2016年12月18日

ひらけ!ガチャピン

今回のテーマは「カセットロンのリール穴の新しい使い方」です。
gachapin2.png
それを実現可能なモチーフとしてガチャピンを選んだ結果、できたのはガチャピンの開きでした。

gachapin1.png
今回のチャレンジでは穴を目に見立てます。
リール穴は基本的に貫通していますが、目として使うためには奥をふさぐ必要があります。
参考にしたのはカミワザワンダオリガワルシリーズの「カギミン」。
トランフォーマーの開発者が携わってるだけあって、カードをさまざまに折りたたむことで立体感を生み出す技法はカセットロンの系譜を感じさせます。
しかしカギミンのように素直に二つ折りにするといくつかの問題が発生することがわかりました。
一つ目は目の位置。
リール穴の位置は固定のため、単純に幅を四等分では穴が都合のいい位置になりません。
上下には上に余剰がありすぎます。
そこでまずはリール穴から見える目の幅ギリギリを背面として、足りない幅は上部の余分を畳んで補いました。さらに余ったボリュームは腕として活用。
瞳はせっかく穴を重ねて目に見せるのだから、カセット状態で目と分かるとつまらないと考えて記号的に。
二つ目は厚さ。
薄いものに厚みをもたせたいカギミンと違ってカセットを二つ折りでは必要以上に厚みがでます。
また、目の穴が深くなりすぎて瞳の見える角度がかなり制限されるのが痛い。
これを少しでも解消するため前面部の板の厚みを削ったのですが、今度は削ったボリュームを持て余しました。
移動したい場所はあっても、移動する手段が思いつきません。
最終的にかなり強引な方法で動かしたものの、目指す形の単純さの割に変形工程がごちゃついて、できたシルエットもさほど美しくなりませんでした。
もう少しうまい手がありそうな気はしているので気長に考えることにします。

変形動画。


ちなみにオリガワルシリーズ。
厚さは5mmでカセットロンの8mmよりも薄いですが、縦横があるため
オリガワル:85×54×5=22950
カセットロン:50×33×8=13200
と、体積では1.7倍くらいあって設計的には穴位置の制約もあるカセットロンよりも楽なのかも、と思いました。

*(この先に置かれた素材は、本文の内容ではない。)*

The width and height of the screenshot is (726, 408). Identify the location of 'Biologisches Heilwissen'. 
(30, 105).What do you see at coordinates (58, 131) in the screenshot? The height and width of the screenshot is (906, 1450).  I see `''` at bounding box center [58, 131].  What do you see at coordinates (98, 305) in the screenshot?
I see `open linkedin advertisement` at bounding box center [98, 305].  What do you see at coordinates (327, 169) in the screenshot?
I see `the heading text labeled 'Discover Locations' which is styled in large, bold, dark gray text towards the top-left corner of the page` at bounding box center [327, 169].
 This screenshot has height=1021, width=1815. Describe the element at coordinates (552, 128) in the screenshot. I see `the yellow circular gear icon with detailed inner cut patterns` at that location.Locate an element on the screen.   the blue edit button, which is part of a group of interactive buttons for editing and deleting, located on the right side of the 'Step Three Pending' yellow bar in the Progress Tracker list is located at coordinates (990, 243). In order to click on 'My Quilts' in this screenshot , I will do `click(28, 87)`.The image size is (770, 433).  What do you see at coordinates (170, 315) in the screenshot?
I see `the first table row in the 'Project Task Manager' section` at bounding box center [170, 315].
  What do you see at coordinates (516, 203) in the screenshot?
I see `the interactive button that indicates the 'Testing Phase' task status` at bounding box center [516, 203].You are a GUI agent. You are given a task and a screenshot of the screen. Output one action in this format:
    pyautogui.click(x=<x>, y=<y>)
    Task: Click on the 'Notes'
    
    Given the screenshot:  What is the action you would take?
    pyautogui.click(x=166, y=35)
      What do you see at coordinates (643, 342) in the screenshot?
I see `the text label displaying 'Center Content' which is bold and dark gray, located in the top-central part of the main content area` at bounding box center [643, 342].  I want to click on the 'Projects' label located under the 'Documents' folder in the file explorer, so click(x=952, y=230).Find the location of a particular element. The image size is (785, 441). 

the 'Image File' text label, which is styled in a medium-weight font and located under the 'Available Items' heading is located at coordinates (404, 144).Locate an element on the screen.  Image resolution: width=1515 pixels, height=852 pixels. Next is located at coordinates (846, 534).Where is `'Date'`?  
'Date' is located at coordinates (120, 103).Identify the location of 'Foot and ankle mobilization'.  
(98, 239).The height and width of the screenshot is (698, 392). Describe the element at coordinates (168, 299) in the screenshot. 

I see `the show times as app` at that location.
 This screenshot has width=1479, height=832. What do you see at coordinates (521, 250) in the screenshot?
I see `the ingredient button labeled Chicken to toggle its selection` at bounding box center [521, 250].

posted at 12:36 | Comment(2) | TrackBack(0) | 開発室
この記事へのコメント
 ガチャピンのデザインとして見ると、背びれ(?)が無い、尻尾が大きすぎる、手のイボイボが無いなど気になる点はありますね。
 でも腕の見た目や可動は優秀そうですし、足も変形で奥行きを増したおかげで立たせた時に安定感がありそう。体が2枚重ねになっている事でずんぐりむっくりしたイメージを実現しつつ肩の付け根が少し奥になってフィギュアとしての立体感も増している気がします。尻尾の板を挟んだことで自然に「股」が出来ているのもいい。虚ろだった穴が変形によって目になるのも魂が入ったみたいで演出として面白いです。

 問題は、やはりサイズの割に複雑すぎる変形機構でしょうか? パーツ精度が良くないと変形のカッチリ感が無くストレスを感じる玩具になってしまいそうな気がします。
Posted by 通りすがりの物 at 2016年12月18日 15:30
>通りすがりの物さん
手のイボはつけると甲を一段下げる必要が出るので、できれば避けたいんですよね。できるとすると凹凸を逆にしてブチ穴っぽくする手でしょうか。
背びれは背面に対応可能なスペースは空いているものの、どのような形になるかは扱いに困ってる尻尾パーツの行方次第です。
目はスライドで瞳を出すギミックを仕込んでしまえば無理に前面の厚みを調整しなくてもいいんですが、コンセプトから外れる気がして採用してません。

複雑さについてはMPカセットロンよりはまだ数段簡単だとは思います。
何箇所かロックがあればいけるかなと。